# How is homotopy used in planning algorithms?

What is an intuitive understanding for homotopy? At what stage is homotopy (I understand it as stretching or bending of path) in a planning algorithm? Is homotopy involved, for example, while implementing an algorithm like RRT?

Let me put homotopy into the context of planning algorithms

Suppose you want to get from point A to point B. Clearly, the easiest way is to traverse a straight line. But if there is an obstacle in the way of this straight line path, what should you do? If you want to obtain the "optimal" path (e.g. traversing the least total distance to the goal), you need only to travel in straight lines around the convex hull of the obstacle. This forms a non-smooth, piecewise linear path.

However, sometimes the "path of least traversal" is not the best path to take or may even be infeasible. For example, what if you don't have omni-directional wheels or it's just impossible to pivot in place (e.g. you have ackermann steering). Then, instead of traversing the straight line path along the convex hull, you need find some other optimal way to move around the obstacle. By using homotopy, you can continuously move away from the optimal straight line path (around the obstacle) to a smoother path around the obstacle that your robot can actually take.

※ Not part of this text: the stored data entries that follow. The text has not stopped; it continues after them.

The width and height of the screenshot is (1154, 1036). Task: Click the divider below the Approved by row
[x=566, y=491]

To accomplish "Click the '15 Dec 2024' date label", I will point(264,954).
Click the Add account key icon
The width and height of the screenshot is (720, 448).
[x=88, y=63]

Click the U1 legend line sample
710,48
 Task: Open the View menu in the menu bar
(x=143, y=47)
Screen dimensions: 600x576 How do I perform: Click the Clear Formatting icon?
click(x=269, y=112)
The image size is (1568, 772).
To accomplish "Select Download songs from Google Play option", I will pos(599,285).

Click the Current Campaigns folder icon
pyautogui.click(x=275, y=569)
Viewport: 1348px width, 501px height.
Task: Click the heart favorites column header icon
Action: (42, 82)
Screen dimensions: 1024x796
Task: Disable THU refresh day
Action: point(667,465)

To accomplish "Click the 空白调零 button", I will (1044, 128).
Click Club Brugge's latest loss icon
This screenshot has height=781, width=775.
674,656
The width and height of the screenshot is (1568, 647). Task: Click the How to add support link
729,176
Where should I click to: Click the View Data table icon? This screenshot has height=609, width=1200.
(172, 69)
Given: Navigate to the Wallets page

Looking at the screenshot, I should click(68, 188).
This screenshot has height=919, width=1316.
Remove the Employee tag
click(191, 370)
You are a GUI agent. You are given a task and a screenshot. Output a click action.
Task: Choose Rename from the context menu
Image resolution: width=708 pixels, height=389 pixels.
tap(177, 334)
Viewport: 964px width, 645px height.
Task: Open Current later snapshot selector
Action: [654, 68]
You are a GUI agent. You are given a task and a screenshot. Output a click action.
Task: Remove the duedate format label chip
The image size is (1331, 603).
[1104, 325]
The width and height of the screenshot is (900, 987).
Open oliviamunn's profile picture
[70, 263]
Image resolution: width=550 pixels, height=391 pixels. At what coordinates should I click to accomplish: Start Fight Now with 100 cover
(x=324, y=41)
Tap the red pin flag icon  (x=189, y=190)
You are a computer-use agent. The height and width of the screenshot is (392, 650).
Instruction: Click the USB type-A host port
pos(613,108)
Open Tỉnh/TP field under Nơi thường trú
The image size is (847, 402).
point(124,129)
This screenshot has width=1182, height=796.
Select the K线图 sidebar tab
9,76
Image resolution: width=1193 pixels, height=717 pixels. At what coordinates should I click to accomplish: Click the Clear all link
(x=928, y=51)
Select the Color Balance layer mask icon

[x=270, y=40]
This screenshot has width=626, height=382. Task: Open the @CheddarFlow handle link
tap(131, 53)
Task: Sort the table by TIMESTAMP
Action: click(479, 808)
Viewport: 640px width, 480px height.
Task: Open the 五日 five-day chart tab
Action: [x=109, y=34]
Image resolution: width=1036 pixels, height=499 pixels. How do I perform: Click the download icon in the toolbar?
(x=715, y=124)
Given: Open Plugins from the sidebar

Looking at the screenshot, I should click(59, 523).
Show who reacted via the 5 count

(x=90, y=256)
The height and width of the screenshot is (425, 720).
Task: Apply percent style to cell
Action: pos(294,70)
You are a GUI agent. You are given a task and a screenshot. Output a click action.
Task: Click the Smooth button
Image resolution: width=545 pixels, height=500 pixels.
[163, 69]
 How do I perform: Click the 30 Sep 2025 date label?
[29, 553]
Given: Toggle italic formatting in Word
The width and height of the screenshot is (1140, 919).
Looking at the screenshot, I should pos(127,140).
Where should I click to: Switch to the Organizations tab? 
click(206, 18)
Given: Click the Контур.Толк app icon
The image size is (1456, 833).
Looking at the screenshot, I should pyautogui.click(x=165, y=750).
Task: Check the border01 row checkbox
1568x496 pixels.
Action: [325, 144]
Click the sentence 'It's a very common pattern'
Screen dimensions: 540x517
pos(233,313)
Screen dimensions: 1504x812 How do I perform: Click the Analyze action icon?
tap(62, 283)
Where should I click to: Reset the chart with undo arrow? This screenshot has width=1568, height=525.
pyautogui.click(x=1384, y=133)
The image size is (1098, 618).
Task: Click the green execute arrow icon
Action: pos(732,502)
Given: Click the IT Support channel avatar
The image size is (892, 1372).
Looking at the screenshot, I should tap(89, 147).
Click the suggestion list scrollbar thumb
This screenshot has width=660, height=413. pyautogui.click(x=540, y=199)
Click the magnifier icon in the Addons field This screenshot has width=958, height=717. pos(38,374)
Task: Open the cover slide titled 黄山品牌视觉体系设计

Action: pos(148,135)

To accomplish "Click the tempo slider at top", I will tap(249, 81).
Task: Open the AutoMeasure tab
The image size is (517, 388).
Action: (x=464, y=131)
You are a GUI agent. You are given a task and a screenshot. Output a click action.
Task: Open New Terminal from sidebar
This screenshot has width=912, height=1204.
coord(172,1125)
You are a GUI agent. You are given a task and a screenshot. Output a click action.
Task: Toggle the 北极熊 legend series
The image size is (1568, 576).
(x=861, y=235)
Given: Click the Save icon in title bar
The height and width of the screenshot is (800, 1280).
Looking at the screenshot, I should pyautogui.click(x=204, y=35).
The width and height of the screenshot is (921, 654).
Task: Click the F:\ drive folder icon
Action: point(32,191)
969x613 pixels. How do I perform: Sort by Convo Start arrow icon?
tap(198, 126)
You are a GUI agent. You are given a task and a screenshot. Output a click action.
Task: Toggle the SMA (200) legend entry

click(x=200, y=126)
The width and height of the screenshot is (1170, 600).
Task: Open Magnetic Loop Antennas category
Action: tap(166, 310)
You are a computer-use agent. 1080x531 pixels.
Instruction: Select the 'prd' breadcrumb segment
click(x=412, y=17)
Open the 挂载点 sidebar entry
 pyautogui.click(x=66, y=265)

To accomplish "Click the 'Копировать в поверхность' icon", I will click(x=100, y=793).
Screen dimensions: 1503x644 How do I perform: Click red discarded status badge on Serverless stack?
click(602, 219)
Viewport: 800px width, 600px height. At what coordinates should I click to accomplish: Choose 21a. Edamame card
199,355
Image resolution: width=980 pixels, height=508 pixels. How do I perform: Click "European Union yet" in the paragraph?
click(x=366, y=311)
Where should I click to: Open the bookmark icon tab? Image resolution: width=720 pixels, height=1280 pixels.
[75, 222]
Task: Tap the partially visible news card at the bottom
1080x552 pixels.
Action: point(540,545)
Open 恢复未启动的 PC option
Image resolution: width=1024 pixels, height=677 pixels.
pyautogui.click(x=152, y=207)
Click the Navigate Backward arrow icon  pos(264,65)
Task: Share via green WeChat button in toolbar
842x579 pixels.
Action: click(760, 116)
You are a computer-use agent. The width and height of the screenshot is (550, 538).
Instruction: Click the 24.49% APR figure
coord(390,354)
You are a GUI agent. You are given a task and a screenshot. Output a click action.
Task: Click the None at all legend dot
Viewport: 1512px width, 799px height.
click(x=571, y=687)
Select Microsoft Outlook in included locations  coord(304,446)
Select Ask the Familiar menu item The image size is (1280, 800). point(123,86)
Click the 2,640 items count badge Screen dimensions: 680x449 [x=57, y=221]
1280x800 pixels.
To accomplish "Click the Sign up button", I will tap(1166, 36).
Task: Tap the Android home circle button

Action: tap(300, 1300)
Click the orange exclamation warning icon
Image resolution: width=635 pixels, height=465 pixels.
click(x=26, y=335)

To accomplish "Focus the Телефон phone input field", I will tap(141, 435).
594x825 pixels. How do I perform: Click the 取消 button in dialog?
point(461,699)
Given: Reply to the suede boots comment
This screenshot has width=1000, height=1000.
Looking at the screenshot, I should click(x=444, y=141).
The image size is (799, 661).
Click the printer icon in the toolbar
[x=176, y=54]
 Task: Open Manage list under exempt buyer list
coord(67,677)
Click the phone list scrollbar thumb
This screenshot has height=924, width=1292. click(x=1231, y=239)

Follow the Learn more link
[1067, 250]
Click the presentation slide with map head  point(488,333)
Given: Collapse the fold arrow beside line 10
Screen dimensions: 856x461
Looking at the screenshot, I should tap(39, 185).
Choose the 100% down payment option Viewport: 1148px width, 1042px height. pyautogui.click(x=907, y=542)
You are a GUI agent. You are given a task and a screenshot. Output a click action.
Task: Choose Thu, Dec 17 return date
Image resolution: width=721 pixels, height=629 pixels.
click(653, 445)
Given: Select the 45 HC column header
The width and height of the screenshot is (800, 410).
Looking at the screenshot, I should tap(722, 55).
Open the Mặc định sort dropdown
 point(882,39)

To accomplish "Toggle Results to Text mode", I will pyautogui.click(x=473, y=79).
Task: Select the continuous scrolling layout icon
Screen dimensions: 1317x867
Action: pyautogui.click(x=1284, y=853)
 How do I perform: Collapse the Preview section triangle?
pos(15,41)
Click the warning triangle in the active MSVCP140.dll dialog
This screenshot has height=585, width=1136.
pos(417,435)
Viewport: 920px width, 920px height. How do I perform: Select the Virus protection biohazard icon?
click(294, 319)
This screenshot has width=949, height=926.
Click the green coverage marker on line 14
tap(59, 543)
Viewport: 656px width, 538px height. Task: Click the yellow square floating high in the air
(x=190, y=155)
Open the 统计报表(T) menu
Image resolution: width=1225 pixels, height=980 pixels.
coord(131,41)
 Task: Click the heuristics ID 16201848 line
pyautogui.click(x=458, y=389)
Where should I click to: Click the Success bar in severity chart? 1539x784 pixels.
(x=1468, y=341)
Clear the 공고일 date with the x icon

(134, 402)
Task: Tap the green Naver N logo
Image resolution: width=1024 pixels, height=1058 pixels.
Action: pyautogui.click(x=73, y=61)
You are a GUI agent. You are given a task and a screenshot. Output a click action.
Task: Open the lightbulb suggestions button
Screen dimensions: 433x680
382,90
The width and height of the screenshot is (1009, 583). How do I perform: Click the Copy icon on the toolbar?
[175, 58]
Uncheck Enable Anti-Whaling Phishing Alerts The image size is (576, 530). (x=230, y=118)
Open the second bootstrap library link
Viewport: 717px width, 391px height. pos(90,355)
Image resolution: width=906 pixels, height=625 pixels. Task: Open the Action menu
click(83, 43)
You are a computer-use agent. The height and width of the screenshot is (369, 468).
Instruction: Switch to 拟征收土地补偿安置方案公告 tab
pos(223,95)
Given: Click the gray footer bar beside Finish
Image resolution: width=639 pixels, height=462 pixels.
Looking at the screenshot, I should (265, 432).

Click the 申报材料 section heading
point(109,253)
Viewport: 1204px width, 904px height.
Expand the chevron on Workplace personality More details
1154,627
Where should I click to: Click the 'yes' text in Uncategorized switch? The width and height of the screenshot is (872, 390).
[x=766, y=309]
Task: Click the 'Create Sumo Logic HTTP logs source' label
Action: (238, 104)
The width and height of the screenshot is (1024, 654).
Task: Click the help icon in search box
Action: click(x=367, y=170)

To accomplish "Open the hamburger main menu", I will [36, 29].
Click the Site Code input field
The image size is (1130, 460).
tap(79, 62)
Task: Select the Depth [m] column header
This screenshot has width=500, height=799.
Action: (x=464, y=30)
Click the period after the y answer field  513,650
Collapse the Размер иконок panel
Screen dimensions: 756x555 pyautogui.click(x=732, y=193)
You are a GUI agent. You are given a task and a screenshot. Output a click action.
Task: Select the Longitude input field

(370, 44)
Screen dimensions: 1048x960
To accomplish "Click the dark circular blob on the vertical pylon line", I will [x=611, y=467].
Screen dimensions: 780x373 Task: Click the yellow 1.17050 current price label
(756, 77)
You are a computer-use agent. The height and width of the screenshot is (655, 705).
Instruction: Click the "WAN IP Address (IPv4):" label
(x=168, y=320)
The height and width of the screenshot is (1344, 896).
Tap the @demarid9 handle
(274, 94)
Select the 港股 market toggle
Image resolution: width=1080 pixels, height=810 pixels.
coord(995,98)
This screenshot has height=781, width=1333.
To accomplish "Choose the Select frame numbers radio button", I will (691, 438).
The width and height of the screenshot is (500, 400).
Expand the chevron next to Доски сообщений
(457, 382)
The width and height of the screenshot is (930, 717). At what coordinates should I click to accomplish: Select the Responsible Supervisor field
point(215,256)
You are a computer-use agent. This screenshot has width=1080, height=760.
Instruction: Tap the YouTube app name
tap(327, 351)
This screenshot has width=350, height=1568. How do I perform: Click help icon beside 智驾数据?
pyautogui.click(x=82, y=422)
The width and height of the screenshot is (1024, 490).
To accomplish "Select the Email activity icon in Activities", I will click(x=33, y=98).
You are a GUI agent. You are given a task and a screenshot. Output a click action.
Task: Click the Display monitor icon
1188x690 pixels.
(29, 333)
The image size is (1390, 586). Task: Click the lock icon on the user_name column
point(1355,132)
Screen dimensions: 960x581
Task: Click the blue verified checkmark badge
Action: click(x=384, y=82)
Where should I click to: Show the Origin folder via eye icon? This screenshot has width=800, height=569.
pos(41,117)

More generally, homotopy allows you to relax the constraints of the original problem so that you can solve an easier problem that almost gives the best solution to the original problem. The key "trick" is to parameterize the problem so that in the limit as the parameter approaches zero, you get closer and closer to the original problem such that for any non-zero choice of the parameter, the "perturbed" problem is easier to solve. This is a very powerful tool for many problems, especially optimization problems where discreteness or non-smoothness make it very difficult to solve.